Une interview avec Frédéric Lefèvre, directeur général d’Ex Libris en France
Quel a été l’apport d’Ex Libris sur le marché français?
« Ex Libris s’est vraiment fait connaître en France, à partir de 1997, avec la solution SIGB Aleph500. Celle-ci a tout de suite été considérée par les principaux acteurs du marché comme étant révolutionnaire, en raison de ses aspects novateurs tels que la gestion multilingue et multi alphabets, sa capacité à gérer, sur un seul système, des organisations de type consortium ou encore l’intégration des grands standards technologiques et documentaires. Ce dernier point est même à l’origine de l’image high-tech d’Ex Libris.

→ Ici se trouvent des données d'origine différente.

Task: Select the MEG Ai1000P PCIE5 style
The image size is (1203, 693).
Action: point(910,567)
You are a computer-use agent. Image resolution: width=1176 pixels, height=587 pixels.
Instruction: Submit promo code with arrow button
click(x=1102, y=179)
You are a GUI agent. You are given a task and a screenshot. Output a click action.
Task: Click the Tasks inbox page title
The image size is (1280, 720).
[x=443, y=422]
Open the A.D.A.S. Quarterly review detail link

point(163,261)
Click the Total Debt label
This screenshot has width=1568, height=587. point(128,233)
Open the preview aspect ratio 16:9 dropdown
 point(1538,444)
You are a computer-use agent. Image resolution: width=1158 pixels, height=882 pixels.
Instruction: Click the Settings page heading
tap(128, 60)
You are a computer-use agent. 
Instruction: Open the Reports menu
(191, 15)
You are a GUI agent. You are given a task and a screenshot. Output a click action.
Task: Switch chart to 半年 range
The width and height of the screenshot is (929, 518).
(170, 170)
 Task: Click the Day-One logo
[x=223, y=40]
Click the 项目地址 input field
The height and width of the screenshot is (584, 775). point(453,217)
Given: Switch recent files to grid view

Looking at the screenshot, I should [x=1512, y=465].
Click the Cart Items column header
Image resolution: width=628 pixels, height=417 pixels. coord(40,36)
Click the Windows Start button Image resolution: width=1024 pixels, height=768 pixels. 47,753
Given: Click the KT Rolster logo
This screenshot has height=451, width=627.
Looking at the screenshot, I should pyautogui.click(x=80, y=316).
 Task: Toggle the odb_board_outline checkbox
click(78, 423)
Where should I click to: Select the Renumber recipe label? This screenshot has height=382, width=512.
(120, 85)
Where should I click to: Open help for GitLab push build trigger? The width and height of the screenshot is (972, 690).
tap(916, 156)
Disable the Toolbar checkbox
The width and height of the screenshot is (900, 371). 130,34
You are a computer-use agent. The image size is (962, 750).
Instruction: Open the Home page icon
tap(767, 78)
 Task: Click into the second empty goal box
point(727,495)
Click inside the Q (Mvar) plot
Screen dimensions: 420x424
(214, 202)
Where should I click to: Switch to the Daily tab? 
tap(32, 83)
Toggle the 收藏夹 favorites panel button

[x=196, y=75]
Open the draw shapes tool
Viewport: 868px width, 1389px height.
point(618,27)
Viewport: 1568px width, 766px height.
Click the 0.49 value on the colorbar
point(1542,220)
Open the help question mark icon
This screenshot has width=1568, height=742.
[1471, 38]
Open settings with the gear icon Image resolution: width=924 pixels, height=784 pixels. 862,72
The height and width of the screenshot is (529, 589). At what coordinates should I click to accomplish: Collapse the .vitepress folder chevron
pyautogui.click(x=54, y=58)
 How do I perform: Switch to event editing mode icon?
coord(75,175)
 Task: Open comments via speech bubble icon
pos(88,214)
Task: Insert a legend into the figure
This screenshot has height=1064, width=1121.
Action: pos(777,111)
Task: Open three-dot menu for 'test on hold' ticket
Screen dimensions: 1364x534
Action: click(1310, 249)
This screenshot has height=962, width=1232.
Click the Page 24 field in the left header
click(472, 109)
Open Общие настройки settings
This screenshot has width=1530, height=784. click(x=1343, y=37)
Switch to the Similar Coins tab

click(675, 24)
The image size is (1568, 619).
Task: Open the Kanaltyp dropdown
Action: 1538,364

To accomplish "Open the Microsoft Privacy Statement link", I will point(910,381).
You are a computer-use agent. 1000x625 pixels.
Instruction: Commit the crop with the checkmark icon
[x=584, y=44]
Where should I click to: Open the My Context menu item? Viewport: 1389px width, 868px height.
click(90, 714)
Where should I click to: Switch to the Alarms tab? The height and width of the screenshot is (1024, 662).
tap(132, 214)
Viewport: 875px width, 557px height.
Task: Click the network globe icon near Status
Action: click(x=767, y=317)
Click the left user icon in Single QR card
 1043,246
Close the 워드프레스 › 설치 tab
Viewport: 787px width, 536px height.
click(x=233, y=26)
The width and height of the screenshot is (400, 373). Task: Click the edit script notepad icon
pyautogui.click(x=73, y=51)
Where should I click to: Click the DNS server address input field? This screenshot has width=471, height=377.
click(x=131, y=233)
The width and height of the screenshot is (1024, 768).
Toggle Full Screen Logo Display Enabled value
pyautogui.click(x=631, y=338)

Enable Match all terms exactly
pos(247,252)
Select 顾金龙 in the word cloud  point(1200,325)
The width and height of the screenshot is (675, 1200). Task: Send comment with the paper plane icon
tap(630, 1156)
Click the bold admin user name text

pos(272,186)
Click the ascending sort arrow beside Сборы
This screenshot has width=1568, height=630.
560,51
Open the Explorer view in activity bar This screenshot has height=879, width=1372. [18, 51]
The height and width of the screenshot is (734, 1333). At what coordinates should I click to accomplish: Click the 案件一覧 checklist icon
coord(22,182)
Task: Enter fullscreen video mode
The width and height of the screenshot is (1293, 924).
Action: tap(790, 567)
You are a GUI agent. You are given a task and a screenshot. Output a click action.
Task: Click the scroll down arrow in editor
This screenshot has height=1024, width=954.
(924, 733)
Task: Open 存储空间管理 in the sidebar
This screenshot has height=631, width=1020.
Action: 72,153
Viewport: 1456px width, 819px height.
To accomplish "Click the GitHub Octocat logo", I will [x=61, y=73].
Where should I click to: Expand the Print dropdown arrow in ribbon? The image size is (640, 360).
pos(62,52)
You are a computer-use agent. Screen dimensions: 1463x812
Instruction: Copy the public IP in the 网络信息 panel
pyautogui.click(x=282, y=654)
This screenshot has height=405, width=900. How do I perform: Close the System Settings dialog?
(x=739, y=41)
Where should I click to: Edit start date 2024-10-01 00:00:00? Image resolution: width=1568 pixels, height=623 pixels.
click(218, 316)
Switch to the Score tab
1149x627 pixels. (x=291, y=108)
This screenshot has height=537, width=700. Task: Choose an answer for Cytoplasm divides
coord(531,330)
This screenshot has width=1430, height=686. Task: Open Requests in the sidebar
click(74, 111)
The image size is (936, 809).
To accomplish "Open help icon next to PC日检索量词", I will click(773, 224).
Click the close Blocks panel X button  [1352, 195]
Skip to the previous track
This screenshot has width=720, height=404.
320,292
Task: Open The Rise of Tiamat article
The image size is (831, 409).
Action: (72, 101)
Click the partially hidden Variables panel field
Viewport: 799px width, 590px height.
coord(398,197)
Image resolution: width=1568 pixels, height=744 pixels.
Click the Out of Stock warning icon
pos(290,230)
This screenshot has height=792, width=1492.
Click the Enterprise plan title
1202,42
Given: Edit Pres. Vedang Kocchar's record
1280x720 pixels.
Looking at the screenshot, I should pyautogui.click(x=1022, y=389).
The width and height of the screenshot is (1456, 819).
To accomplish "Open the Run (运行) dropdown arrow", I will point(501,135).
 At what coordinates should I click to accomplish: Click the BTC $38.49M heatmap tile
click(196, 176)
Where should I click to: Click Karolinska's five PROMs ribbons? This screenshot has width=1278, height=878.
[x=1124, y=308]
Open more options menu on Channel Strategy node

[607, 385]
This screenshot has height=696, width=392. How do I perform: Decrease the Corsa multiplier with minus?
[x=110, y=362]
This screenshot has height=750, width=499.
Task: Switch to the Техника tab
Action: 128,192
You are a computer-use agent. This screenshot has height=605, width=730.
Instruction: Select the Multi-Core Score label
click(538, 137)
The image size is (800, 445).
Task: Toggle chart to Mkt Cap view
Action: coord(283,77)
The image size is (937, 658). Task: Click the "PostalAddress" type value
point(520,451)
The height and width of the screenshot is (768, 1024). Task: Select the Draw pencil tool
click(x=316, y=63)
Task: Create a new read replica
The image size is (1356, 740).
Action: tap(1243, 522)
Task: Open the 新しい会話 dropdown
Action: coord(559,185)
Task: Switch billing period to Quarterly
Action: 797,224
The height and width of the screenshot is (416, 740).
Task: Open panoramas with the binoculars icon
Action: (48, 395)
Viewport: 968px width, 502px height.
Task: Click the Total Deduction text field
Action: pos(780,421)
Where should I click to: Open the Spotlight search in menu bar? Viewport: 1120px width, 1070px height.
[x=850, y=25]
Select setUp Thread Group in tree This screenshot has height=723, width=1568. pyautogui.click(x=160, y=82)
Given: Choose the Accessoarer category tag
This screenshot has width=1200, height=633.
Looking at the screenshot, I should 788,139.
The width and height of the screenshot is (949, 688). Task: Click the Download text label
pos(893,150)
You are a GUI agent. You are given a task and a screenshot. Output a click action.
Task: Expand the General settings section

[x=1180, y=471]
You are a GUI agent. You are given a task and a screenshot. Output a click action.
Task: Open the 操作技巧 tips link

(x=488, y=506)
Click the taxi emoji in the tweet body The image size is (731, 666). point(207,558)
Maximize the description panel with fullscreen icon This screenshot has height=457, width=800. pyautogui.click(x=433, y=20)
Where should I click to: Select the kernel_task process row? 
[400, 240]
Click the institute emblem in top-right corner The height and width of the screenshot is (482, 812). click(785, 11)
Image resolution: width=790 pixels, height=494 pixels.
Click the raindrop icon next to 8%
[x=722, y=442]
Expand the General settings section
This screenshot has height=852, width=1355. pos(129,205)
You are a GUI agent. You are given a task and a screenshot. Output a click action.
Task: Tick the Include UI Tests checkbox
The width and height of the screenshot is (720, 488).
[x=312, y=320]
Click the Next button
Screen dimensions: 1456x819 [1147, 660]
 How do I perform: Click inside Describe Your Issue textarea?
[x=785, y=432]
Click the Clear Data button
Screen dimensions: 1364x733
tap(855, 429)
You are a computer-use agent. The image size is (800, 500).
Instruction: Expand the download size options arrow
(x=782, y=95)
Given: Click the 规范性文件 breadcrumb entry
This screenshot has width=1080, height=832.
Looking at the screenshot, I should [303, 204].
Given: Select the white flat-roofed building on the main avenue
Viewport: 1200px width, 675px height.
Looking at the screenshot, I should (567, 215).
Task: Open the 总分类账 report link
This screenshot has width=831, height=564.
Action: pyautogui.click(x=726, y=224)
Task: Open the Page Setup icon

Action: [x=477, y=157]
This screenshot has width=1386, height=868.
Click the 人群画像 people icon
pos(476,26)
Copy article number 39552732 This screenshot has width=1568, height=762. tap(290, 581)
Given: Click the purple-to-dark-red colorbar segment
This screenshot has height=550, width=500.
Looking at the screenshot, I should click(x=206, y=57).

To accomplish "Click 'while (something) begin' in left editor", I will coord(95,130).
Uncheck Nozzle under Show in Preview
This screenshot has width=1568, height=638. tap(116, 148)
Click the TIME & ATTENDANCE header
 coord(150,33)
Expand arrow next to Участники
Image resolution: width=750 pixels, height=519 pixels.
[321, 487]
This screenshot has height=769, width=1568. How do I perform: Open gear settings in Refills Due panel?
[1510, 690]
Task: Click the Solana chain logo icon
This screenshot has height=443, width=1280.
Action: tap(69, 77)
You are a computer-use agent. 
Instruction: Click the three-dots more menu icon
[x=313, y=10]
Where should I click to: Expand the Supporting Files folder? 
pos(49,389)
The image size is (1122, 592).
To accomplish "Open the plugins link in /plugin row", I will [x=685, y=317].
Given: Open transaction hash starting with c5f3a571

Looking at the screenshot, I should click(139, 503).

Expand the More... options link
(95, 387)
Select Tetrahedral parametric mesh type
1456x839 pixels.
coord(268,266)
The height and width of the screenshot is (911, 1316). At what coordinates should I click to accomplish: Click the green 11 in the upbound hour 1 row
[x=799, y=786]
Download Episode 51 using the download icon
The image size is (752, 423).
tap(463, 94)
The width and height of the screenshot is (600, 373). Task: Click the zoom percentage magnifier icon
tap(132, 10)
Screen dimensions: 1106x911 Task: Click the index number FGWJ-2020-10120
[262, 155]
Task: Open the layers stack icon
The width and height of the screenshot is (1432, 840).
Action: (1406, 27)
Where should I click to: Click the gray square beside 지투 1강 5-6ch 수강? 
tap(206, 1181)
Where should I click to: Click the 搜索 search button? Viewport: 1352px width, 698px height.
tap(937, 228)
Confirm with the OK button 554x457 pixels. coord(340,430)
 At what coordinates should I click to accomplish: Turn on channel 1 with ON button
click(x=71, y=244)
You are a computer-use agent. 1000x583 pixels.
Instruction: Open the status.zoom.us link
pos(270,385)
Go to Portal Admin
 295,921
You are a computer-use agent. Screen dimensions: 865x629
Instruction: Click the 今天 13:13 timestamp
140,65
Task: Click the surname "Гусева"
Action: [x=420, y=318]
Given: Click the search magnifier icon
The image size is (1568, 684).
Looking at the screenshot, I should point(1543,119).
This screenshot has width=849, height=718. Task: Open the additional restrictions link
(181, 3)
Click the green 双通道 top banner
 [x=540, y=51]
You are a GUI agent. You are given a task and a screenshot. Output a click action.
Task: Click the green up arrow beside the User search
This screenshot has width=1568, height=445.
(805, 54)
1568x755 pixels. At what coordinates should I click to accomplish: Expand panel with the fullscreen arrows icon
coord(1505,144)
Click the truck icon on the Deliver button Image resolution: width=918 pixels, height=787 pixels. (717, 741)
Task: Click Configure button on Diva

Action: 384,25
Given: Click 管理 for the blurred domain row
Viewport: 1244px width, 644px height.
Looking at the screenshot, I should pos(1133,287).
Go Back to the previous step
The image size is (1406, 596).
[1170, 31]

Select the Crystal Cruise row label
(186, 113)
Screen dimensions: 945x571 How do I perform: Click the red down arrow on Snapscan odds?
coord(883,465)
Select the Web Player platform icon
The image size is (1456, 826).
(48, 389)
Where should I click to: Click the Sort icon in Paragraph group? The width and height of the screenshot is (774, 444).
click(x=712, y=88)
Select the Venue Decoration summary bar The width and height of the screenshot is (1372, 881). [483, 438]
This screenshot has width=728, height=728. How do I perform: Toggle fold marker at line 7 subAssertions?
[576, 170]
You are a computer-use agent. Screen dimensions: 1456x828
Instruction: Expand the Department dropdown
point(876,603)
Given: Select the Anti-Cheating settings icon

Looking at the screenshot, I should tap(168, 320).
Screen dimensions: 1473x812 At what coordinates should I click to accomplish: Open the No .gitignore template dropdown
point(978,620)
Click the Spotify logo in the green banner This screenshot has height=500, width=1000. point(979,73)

Nous nous sommes toujours efforcés à concevoir des solutions répondant ou précédant les nouvelles attentes du marché, que cela concerne les collections numérisées ou les ressources électroniques. Pour ce faire, Ex Libris est même parfois directement à l’origine de nouvelles normes, comme ce fut le cas avec l’OpenURL, protocole, aujourd’hui NISO, conçu dans le cadre du développement de notre outil SFX. Cette différenciation technologique, en regard des acteurs historiques du marché français, a sans conteste joué une part importante dans le grand succès francophone d’Ex Libris.
Quand sera lancé Primo en France et en Europe? Quelles sont les attentes du marché par rapport à cette nouvelle génération de produits?
La solution d’exploration documentaire institutionnelle Primo sera lancée commercialement sur le marché français, et européen, au cours de 2nd trimestre 2007. Les premières présentations se sont révélées enthousiasmantes, tant pour les participants que pour Ex Libris. Nos clients vont ainsi avoir la possibilité de satisfaire totalement la nouvelle génération d’usagers, en conciliant leurs habitudes de recherche « Googlesque » et la fiabilité inégalable des résultats proposés par les bibliothèques et centre de documentation. 3/ Il y a tout un débat autour de la “Google” dépendance…
Primo répond à cette nouvelle tendance en constituant une solution universelle de recherche correspondant tout à fait à l’esprit du web 2.0. Grâce à Primo, tout utilisateur peut avoir un rôle actif (type Wiki) sur le contenu informatif proposé par les institutions en faisant part à la collectivité des usagers de ses commentaires, en évaluant les ressources ou les documents, ou même en attribuant des « tags » qui pourront être exploités par les autres usagers ».